While depression and anxiety are two medical conditions, they sometimes overlap in their symptoms, causes, and treatments. Read how the two situations vary here
When you ask someone to name two common problems with mental health, they would probably think of anxiety and depression. Although they are commonly referred to in conversation, people sometimes still fail to determine the difference between these two conditions. This is because most anxious people often develop depression and vice versa. Around 50% of people diagnosed with depression also have an anxiety disorder diagnosed1. Moreover, it is necessary to have an accurate diagnosis and treat the right conditions.
In addition to their low mood, most people with depression may experience what is known as “anxious distress.”2 People with anxiety sometimes feel stressed, lousy and have trouble concentrating because they are so much worried. You are deeply afraid that something bad will happen or that you may lose control of yourself. Individuals who have anxiety with depression may be more at risk of suicide or need more intensive treatment, so Identifying these symptoms together with depression is also crucial.
Above all, a doctor or mental health professional will check if your symptoms meet the criteria for a depressive disorder or an anxiety disorder.

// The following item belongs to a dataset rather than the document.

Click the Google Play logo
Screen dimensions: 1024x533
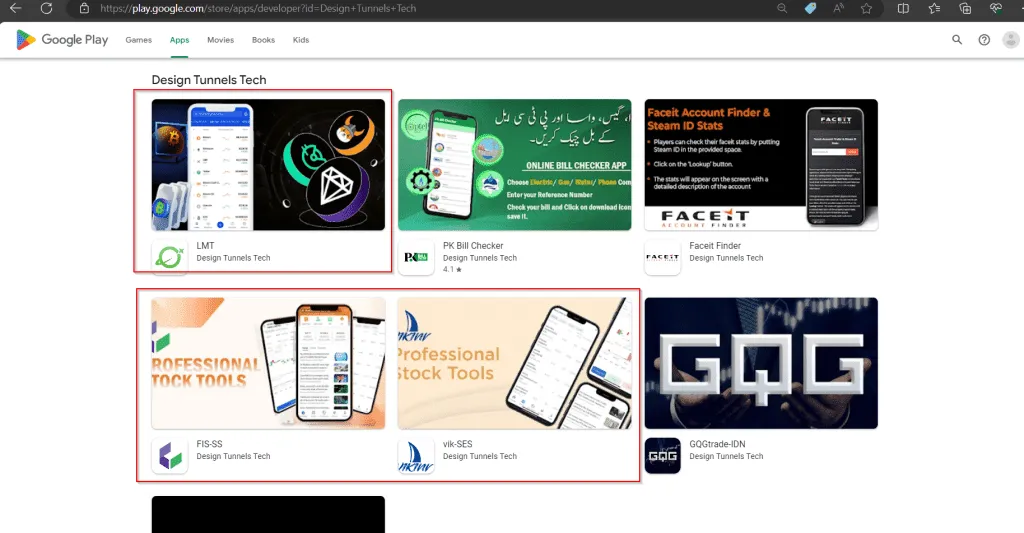coord(62,40)
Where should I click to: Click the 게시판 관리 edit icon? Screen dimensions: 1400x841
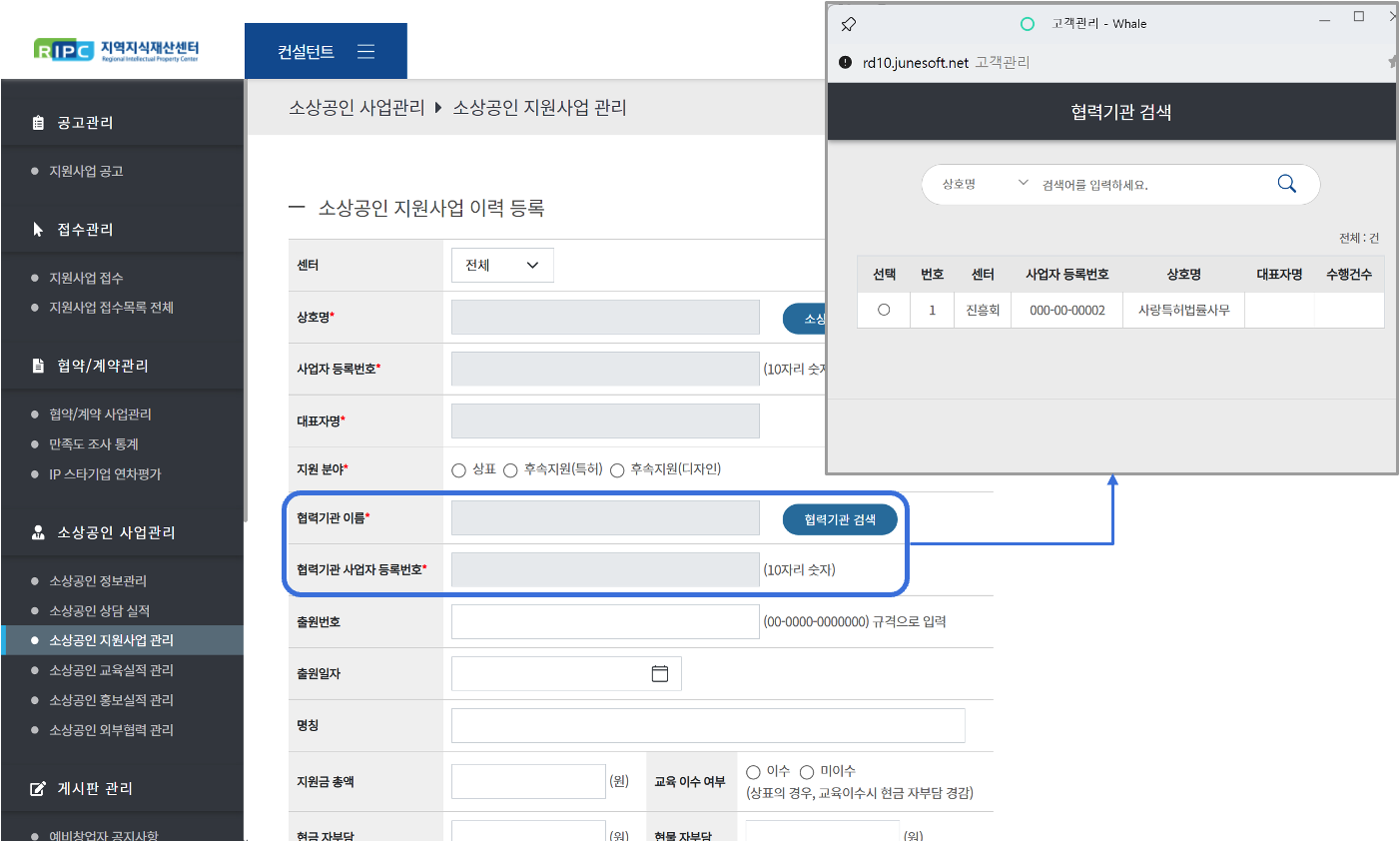click(38, 789)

Symptoms of Major Depression
- depressed mood
- lack of interest in enjoyable activities
- increase or decrease in appetite
- insomnia or hypersomnia
- slowing of movement
- lack of energy
- feelings of guilt or worthlessness
- trouble concentrating
- suicidal thoughts or behaviors.
For a diagnosis of major depressive disorder, five or more of these signs have to be felt for at least two weeks. Some of these signs may also be associated with chronic depressive (dysthymias), premenstrual dysphoric (dysthymias) or other disorders. You can also meet bipolar disorder requirements if they also have mania symptoms.

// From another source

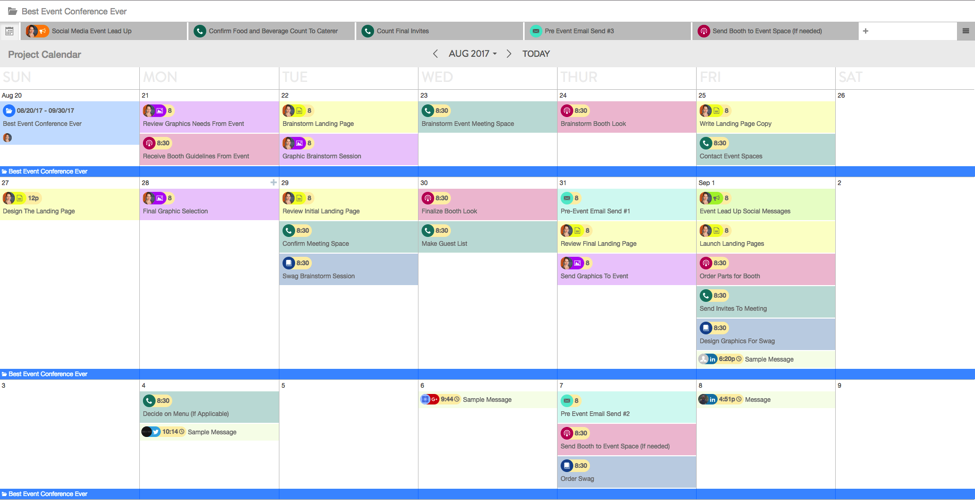Click the megaphone icon on Event Lead Up Social Messages
Screen dimensions: 975x500
716,198
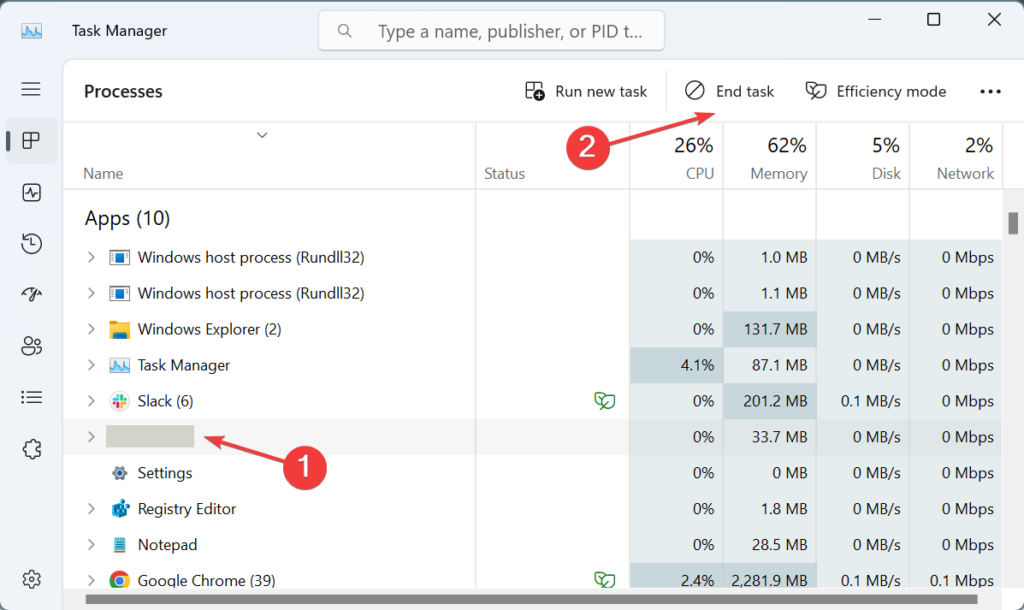
Task: Expand the Slack (6) process group
Action: (x=91, y=401)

Symptoms of Generalized Anxiety Disorder
- excessive worry
- being easily fatigued
- trouble concentrating
- sleep disturbance
- muscle tension.
If you have endured these symptoms more than six days and cause distress in your everyday life, a generalized anxiety disorder may be diagnosed. Certain examples of anxiety disorders include fear about separation, panic or phobia.
If you compare the two symptom lists, you can see some overlap. Sleep problems, concentration problems, and fatigue are both signs of anxiety and depression. Irritability can also occur in forms of anxiety or depression (instead of low mood).
Nevertheless, there are some distinctive features. Depressed people move slowly, and their responses can seem muted or dull. Those with fear seem to be kept safer as they battle to control their races. The trait is the appearance of fear of the future in people who are nervous. Depressed people without fear are less likely to be worried about future events, as often they resign themselves to thinking that things will continue to be terrible. In other words, they can predict the future based on their current feelings.
Talk to your doctor
If you’re afraid, depressed or both, your doctor may prescribe medicine, therapy or a combination of both. Follow the signs and keep track of how you feel every day, as this can help with the diagnosis. It is also important to talk to your doctor and ask them if they think you have depression, anxiety, or both. Such transparency will help you understand the purpose of your diagnosis and how your symptoms are handled. For example, a person who has prescribed an antidepressant, such as an inhibitor of selective serotonin recuptake inhibitors (SSRI), may not know that medicine is prescribed of anxiety because SSRIs are used to treat anxiety as well as depression.
Anxiety and depression share the most important quality, both of which are very treatable conditions. Do not hesitate to find people to help you stay informed and on the right path to a healthy body and mind. Who can you hire today to help you deal with your anxiety or depression?